■ PAGE
+++++

B. Sherratt, J. Imbrailo (© Javier del Real/Teatro Real)


Une production attendue, et même souhaitée, une collaboration entre l’Opéra de Paris et le Teatro Real, avec le concours également de l’Opéra national de Finlande et du Teatro dell’Opera di Roma. L’importance de l’événement mérite bien la coopération de tous ces établissements d’art lyrique. Si l’année dernière, la coproduction Paris-Madrid de Moïse et Aaron avait été créée à l’Opéra Bastille, cette fois-ci la première a eu lieu au Teatro Real (quinze ans après la très belle production du Gran Teatre del Liceu de Barcelone).


Britten est mort il y a quarante ans. Son œuvre, notamment ses opéras, est de plus en plus mise en scène, révisée, revalorisée. Son cinquième opéra, en particulier, est en train de devenir un des trois grands, pour ainsi dire: Peter Grimes, Le Tour d’écrou et celui-ci, Billy Budd, tout un défi pour 1951: un vaisseau comme scène unique de l’action et des situations, une distribution complètement masculine, un grand orchestre après les opéras de chambre, toute une grande production en ces temps difficiles de l’après-guerre.


C’est un opéra dont la valeur grandit avec le temps: plus on voit Billy, plus on le révise en format audio ou audiovisuel, plus Billy grandit, plus Billy croît. Un opéra écrit par un des grands dramaturges du théâtre musical, Britten, et les deux talents littéraires que sont le romancier Edward Morgan Foster, celui qui avait attiré le premier l’attention sur le roman (publié longtemps après la mort de Melville), et l’homme de théâtre intégral Eric Crozier. Ils ont transformé fidèlement un roman qui n’offrait que peu de dialogues; ils ont réussi à transformer la narration plus ou moins inachevée de Melville, qui comprenait beaucoup de réflexions et de soliloques, et à faire naître une suite de situations dramatiques ou de ses motivations, avec les trois grands personnages de la narration et un autre personnage présent mais pas évident dans le roman: le chœur des marins pour le plus choral des opéras de Britten. Ils sont aussi parvenus à créer l’atmosphère inquiétante du hameau flottant et angoissant, le vaisseau commandé par le capitaine Vere, lui-même un de ces personnages ambigus, nobles et mesquins au même temps. Britten et son équipe lui épargnent la vie; il ne meurt pas quelque temps après les événements de L’Indomptable, il est nécessaire pour nous donner une perspective, il est là pour ouvrir et fermer l’histoire, parce qu’il a été témoin, acteur, et il a suivi la loi, pas la justice; la loi est chose concrète, malgré les possibilités d’interprétation; mais la justice... qu’est-ce qu’est la justice? Alors, le capitaine Vere est-il la vraie vedette de l’opéra Billy Budd, et toute l’histoire est-elle un cauchemar qui vient le hanter souvent, peut-être tous les jours? Premier grand détail, heureux détail de la très belle mise en scène de Deborah Warner: le ténor Toby Spence, d’apparence très jeune, ouvre et ferme l’opéra comme «le vieux» capitaine Vere; à côté de lui, un acteur d’apparence valétudinaire est le vrai «vieux Vere».

+++++

■ MATÉRIEL
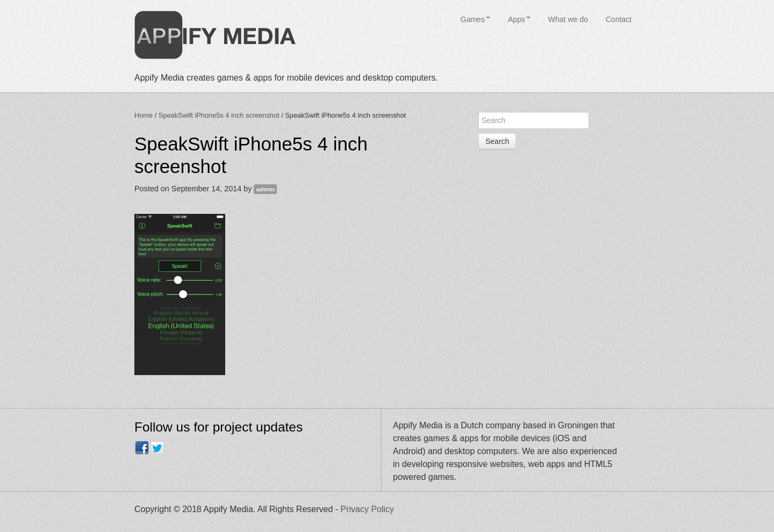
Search (497, 141)
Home (144, 115)
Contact (619, 19)
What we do (568, 19)
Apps (519, 19)
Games (475, 19)
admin (265, 189)
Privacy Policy (368, 509)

+++++

■ CONSIGNES
**1)** Répondez à ces questions d'après l'article sur Billy Budd :
(a) Outre l'Opéra de Paris et le Teatro Real, quels établissements ont participé à cette production ?
(b) Billy Budd est le combientième opéra de Britten ?
(c) Qui signe la mise en scène ?
**2)** Relevez tous les titres d'opéras cités dans l'article sur Billy Budd.
**3)** Poursuivez l'article sur Billy Budd après sa dernière phrase.

■ RÉPONSES
**1)**
(a) L'Opéra national de Finlande et le Teatro dell'Opera di Roma.
(b) Le cinquième.
(c) Deborah Warner.

**2)** Moïse et Aaron, Peter Grimes, Le Tour d'écrou, Billy Budd

**3)**
Justement, la base du spectacle est la mise en scène de Deborah Warner avec un espace défini par Michael Levine: une administration, pour ainsi dire, de l’espace en mouvement, renforcée par une très soignée direction des acteurs, des trois rôles principaux antagonistes aux rôles secondaires et épisodiques, et d’une façon spécialement acérée avec le chœur, personnage par excellence, actif, agité, en mobilité permanente, protagoniste lui aussi du conflit et de la catastrophe. Le mouvement est chorégraphique et cela ne se voit pas complètement, précisément; de la même façon que l’alarme, le branle-bas, le désordre, voire le chaos, sont minutieusement écrits, parce qu’il a peu de choses aussi problématiques à présenter en scène que le désordre, puisque le désordre réclame cela, toute une chorégraphie. On a dit que la grande bagarre des Maîtres chanteurs, final du deuxième acte, est l’expression d’un grand désordre grâce au grand ordre imposé par une fugue, parfaite expression de l’ordre. Cela s’entend chez Britten et Billy, mais cela se voit, se traduit en mouvements, en images, en gestes, dans la production de Warner et Levine. Ils ne font pas de Billy un huis-clos étroit dès le début; tout semble plus ou moins ouvert: le ciel est suggéré, il y a la largeur du pont, la vision de la mer, de l’ennemie, des espaces infinis... Mais, peu à peu, l’étau arrive progressivement de la main de Warner, et se referme sur le destin des pauvres gens perdus en mer et dans la guerre contre la France révolutionnaire. Un des grands atouts de la mise de Warner réside, précisément, dans cette progression vers la crise et la catastrophe.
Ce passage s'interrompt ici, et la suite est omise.